Тринадцатое арп-арслана 200* года, 19.17
   Дангатар Махмудов был начальником охраны при Аширберды Аллакулыеве, хякиме Карыйского велаята, а Хаджар – телохранителем Гурбанберды Саидова, хякима Гурдыкдерийского велаята.
   Говоря же русским языком, брат Джумагуль был главным по охране одного местного князька, а злобный старец с бритвами служил при другом князьке. Агенты этого второго князька каким-то образом проведали, что первый со дня на день ждёт баснословно дорогой товар из Сибири, и решились на устранение с целью этим товаром завладеть.

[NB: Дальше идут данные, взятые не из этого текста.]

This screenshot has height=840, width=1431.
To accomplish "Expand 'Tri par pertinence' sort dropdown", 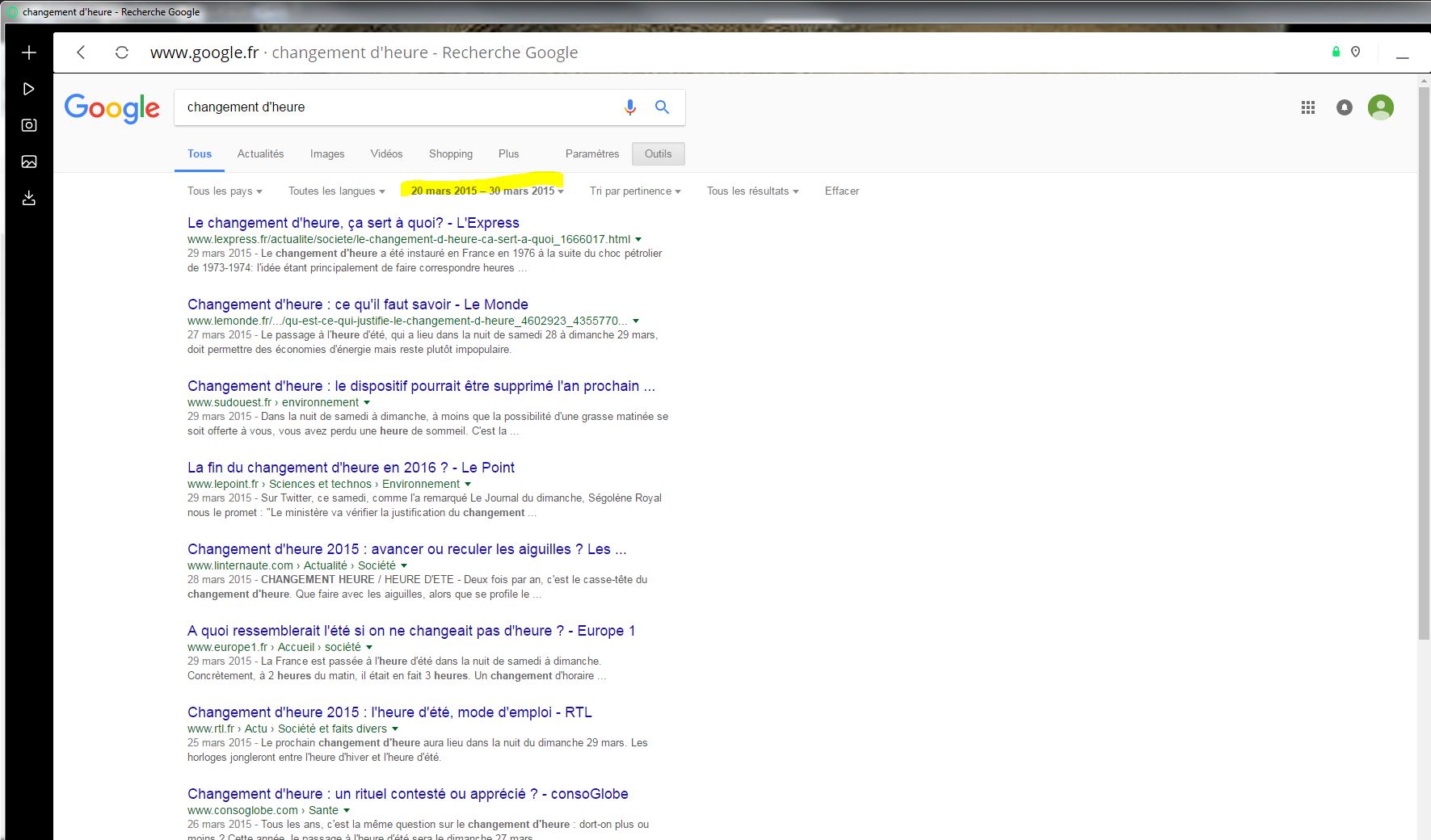I will [x=635, y=191].
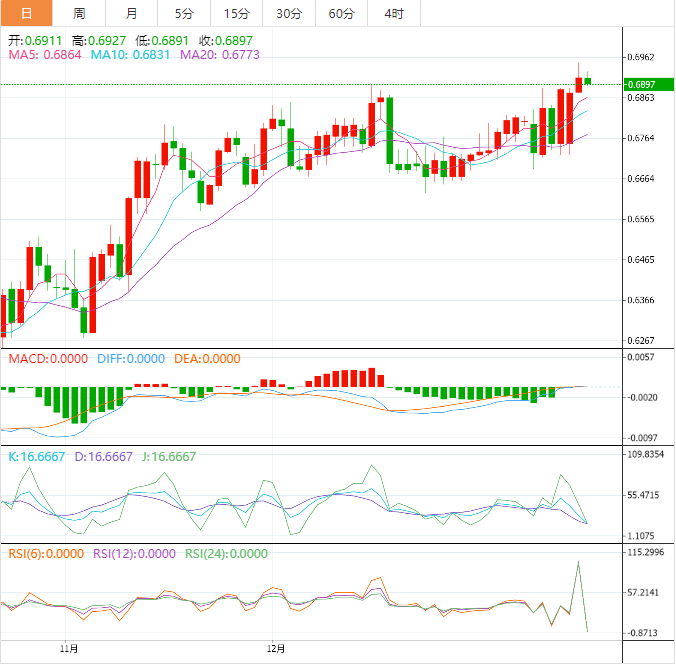The width and height of the screenshot is (676, 669).
Task: Select the MACD:0.0000 indicator label
Action: click(x=48, y=359)
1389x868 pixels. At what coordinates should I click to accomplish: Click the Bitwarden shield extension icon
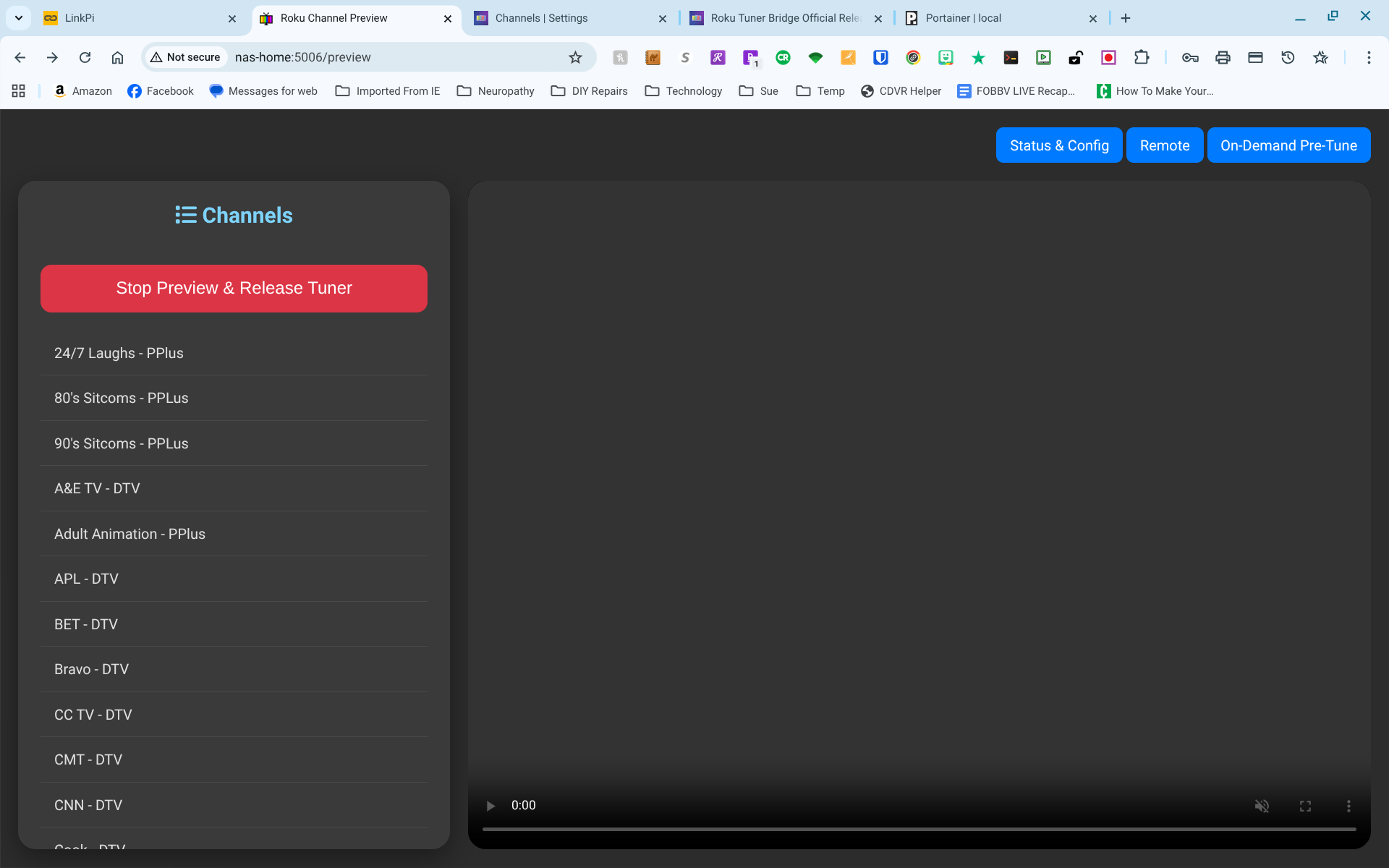tap(880, 57)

И, то ли по приказу князька Саидова, то ли по собственной инициативе, начальник его охраны при поддержке Ханджара напал на князька Аллакулыева, убил его, выпытал у кого-то из посвящённых пароль и бросился к сортировке, чтобы перехватить товар. А Ханджар, между прочим, был одним из немногих на всём земном шарике, кто в совершенстве владеет древней национальной борьбой гуйч-дженг, секреты которой передавались из поколения в поколение, а теперь напрочь забыты.
   – Гуйч-дженг… я не знаю, как это точно перевести, сказала Джумагуль. – «Гуйч» по-туркменски «сила», «дженг» – «бой». Ханджар и меня учил её приёмам…
   Карташ вспомнил мельтешение бритв, полосующих воздух, и передёрнулся. Не дай бог с таким мастером ещё раз пересечься…
   – Ханджар и Дангатар когда-то дружили, но потом старик перешёл на службу к Саидову, и дружба как-то сама собой распалась. А вот теперь, ради денег, он посмел поднять руку, не только на хякима, но и на своего друга, моего брата…
   – Восток, – сказал Гриневский с непонятной интонацией.
   Словам соплюшки приходилось верить – во-первых, она как-никак спасла их от убийц, а во-вторых, Гриневский вспомнил её – Дангатар присылал фотографии семьи, и среди многочисленных родственников несомненно была запечатлена и она.
   Смеркалось. Они сидели в кузове «мерседеса» и из взаимных вопросов-ответов пытались сложить головоломку. Получалось не очень: мешали все эти велаяты, хякимы, берды-оглы и прочие приёмы боевого искусства. Ясно было одно: платина в настоящий момент на фиг никому не нужна. Со смертью Аллакулыева и Дангатара начнётся передел власти в велаяте, уже назначен исполняющий обязанности нового хякима – наверняка ставленник Саидова…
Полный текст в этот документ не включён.